Tecken has an upload API which takes large payloads of symbols files, processes them, and then uploads them to S3. The payload can be as big as 2 GB and can contain many symbols files. The upload handler code uses the disk to extract the files to and then process them. Processing the payload sometimes exceeds the 5 minute timeout that we have for Gunicorn workers processing HTTP requests. We theorized that when processing exceeds the 5 minute timeout, the Gunicorn manager kills the Gunicorn worker orphaning the files on disk. If this happens enough times, then the disk fills up and the instance throws out-of-disk errors and then the Symbols service starts going sideways.

There are a handful of problems here.

Gunicorn workers sometimes take too long to process an upload request.

When a Gunicorn worker takes more than 5 minutes to process an upload request, the Gunicorn manager kills it off.

We don't know in what scenarios this happens--we have no metrics or logging or anything to tell us how often it happens or in what circumstances.

How often are Gunicorn workers killed because they exceeded the timeout?

What does the payload look like when a Gunicorn worker is killed? Are they big? Do they have a lot of files? Do they have specific kinds of files?

More recently, I wonder whether it happens frequently on Tecken instances that have exceeded the disk iops allotment and are being throttled--instances are c5.large and thus are using EBS disk. Changing that is covered in OBS-68 .

We should look into providing more visibility here. Generally, we need more visibility into the health of the upload API. This is covered in bug 1847235.

Instances that are hitting "disk is full" errors never indicate they're unhealthy in either the ``/__heartbeat__`` or ``/__lbheartbeat__`` endpoints so they never get taken out of service.

This is tricky.

First, there are multiple Gunicorn workers that come and go and there's no centralized place to keep track of how many times a "disk is full" error is kicked up for an instance.

Second, a "disk is full" error could be ephemeral and the Tecken instance could recover. We don't want to mark the instance unhealthy the first time it happens--we probably want to mark it unhealthy if it happens multiple times in a short period of time.

This is an unsolved problem.

Instances run out of disk.

If multiple Gunicorn workers are terminated, an instance accumulates orphaned files on disk and eventually we hit a point where the instance can't handle uploads. There was nothing to reclaim that disk space.
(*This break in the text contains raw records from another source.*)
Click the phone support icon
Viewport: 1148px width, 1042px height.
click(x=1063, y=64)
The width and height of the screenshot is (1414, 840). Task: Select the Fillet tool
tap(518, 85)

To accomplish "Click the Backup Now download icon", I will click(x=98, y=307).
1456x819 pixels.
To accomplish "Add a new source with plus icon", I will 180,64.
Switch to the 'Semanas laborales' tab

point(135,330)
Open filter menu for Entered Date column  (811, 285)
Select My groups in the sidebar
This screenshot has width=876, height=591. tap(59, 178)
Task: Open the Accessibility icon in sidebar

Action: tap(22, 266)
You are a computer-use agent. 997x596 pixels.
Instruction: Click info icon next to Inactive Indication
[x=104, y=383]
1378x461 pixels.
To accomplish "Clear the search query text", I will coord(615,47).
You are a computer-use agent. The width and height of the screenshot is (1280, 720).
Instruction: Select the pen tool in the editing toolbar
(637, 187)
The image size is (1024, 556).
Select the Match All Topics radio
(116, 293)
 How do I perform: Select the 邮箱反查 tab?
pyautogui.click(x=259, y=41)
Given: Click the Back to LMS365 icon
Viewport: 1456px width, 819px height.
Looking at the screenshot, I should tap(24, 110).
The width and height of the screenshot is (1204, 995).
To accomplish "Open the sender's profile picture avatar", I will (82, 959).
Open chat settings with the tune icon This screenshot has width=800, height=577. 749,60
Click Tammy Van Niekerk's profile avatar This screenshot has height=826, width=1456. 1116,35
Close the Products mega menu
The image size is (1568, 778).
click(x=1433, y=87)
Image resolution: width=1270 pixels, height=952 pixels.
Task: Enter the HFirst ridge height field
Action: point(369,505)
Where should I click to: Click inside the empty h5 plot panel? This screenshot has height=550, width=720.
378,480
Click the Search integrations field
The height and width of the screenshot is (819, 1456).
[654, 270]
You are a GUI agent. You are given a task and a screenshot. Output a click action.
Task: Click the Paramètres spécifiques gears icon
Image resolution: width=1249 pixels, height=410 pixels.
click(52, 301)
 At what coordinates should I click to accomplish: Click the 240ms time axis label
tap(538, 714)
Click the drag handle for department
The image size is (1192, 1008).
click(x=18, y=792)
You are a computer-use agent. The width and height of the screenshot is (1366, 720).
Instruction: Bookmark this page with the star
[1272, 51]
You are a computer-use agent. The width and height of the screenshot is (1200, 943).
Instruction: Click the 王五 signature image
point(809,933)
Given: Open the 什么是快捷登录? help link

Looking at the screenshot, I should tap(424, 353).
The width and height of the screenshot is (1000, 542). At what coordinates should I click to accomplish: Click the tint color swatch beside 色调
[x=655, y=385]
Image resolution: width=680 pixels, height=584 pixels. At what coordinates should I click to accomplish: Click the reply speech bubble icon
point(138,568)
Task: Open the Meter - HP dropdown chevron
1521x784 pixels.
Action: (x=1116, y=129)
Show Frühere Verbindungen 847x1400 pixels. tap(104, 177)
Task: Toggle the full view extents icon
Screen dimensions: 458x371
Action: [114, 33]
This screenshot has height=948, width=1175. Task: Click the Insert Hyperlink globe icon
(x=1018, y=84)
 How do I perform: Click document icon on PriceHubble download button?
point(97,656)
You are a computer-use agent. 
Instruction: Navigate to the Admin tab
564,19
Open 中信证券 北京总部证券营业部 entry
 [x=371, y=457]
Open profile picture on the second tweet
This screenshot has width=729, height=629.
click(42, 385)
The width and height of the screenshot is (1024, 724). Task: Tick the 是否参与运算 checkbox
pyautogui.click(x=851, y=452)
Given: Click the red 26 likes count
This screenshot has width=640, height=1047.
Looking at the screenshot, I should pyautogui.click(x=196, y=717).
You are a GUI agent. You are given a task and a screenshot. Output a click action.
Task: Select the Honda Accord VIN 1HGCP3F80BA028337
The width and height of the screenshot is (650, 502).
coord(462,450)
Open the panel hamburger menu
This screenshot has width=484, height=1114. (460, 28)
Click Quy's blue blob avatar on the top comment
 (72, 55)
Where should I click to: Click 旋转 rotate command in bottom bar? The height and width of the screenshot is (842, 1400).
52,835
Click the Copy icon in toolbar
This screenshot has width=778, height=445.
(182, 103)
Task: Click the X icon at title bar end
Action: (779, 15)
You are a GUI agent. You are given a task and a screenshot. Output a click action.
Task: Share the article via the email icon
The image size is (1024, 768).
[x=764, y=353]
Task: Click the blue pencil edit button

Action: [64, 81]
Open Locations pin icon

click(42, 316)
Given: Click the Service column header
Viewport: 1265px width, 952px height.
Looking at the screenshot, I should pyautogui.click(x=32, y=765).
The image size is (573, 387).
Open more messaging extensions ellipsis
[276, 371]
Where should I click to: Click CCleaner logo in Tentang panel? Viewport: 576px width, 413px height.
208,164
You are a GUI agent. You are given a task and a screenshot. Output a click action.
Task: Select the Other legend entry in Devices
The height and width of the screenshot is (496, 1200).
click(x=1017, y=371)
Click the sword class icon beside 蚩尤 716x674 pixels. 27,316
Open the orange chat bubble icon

We have mitigated this by adding a disk manager which runs remove_orphaned_files periodically.

This has been working, but it kicks in too slowly. Here's an event in early November where we see instances running out of disk and we see the remove_orphaned_files reclaim disk an hour later.

Grafana panel showing disk usage over two hours for multiple Tecken instances.

Grafana dashboard

When the lines go up, disk is being used for processing files. When an upload request is done being processed, the files are removed, so the line should go back down again.

The problem scenario is when the line goes up and then stays there and doesn't come back down again.

remove_orphaned_files will kick in and delete files that have been on disk for an hour--clearly they've been orphaned at this point. Then the lines will drop precipitously back to normal levels.

In bug 1863007, I dropped the cutoff time from 60 minutes to 15 minutes. That will reduce the time it takes to recoup disk and make it more likely instances won't run out of disk without accidentally incorrectly removing files that are being processed.

The disk manager isn't resilient to ephemeral service issues and silently fails.

We had an incident on September 9th, 2023 where I pushed a crummy change to production that caused the db to be tied up.

The remove_orphaned_files command is a Django command. When it runs, it would first do Django checks one of which was to check if it could connect to the database.

In the case of September 9th, the bug caused the db to be tied up. Then this happened:

remove_orphaned_files would go to do the Django checks and try to connect to the database it would fail to connect to the database, so remove_orphaned_files would exit with a non-zero exit code the script that runs remove_orphaned_files had set -e , so it would exit because remove_orphaned_files exited with a non-zero exit code Honcho would see the disk manager process exit, so it would shut down the web process then Honcho would exit and the Docker container would stop the Tecken instance would then restart the Docker container and we repeat all these steps again

We don't see anything in Sentry because no Sentry events are emitted, but we do see the Docker container flapping in the logs.

So that's bad. We can make this less bad.

remove_orphaned_files doesn't need the database, so we needed to call it with --skip-checks so the Django checks aren't run. That allows it to run even if the db (which it doesn't use) isn't available.

The script shouldn't exit in the case of an error running remove_orphaned_files which eventually leads to the Docker container shutting down. I removed the set -e .

Further, when remove_orphaned_files fails, we need some signal in Sentry about it. I wrap the remove_orphaned_files invocation with a sentry-wrap script we have so if remove_orphaned_files terminates and doesn't manage to send a Sentry event, we still get a Sentry event.

Improving the disk manager's resilience is covered in bug 1853962.

That's the backstory.